From: Ben Gamari on
Hey all,

Recently I started using the Xapian-based notmuch mail client for everyday
use. One of the things I was quite surprised by after the switch was the
incredible hit in interactive performance that is observed during database
updates. Things are particularly bad during runs of 'notmuch new,' which scans
the file system looking for new messages and adds them to the database.
Specifically, the worst of the performance hit appears to occur when the
database is being updated.

During these periods, even small chunks of I/O can become minute-long ordeals.
It is common for latencytop to show 30 second long latencies for page faults
and writing pages. Interactive performance is absolutely abysmal, with other
unrelated processes feeling horrible latencies, causing media players,
editors, and even terminals to grind to a halt.

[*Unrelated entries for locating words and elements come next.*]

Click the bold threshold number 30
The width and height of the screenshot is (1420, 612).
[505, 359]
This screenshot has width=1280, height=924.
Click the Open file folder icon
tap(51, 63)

Despite the system being clearly I/O bound, iostat shows pitiful disk
throughput (700kByte/second read, 300 kByte/second write). Certainly this poor
performance can, at least to some degree, be attributable to the fact that
Xapian uses fdatasync() to ensure data consistency. That being said, it seems
like Xapian's page usage causes horrible thrashing, hence the performance hit
on unrelated processes. Moreover, the hit on unrelated processes is so bad
that I would almost suspect that swap I/O is being serialized by fsync() as
well, despite being on a separate swap partition beyond the control of the
filesystem.

Xapian, however, is far from the first time I have seen this sort of
performance cliff. Rsync, which also uses fsync(), can also trigger this sort
of thrashing during system backups, as can rdiff. slocate's updatedb
absolutely kills interactive performance as well.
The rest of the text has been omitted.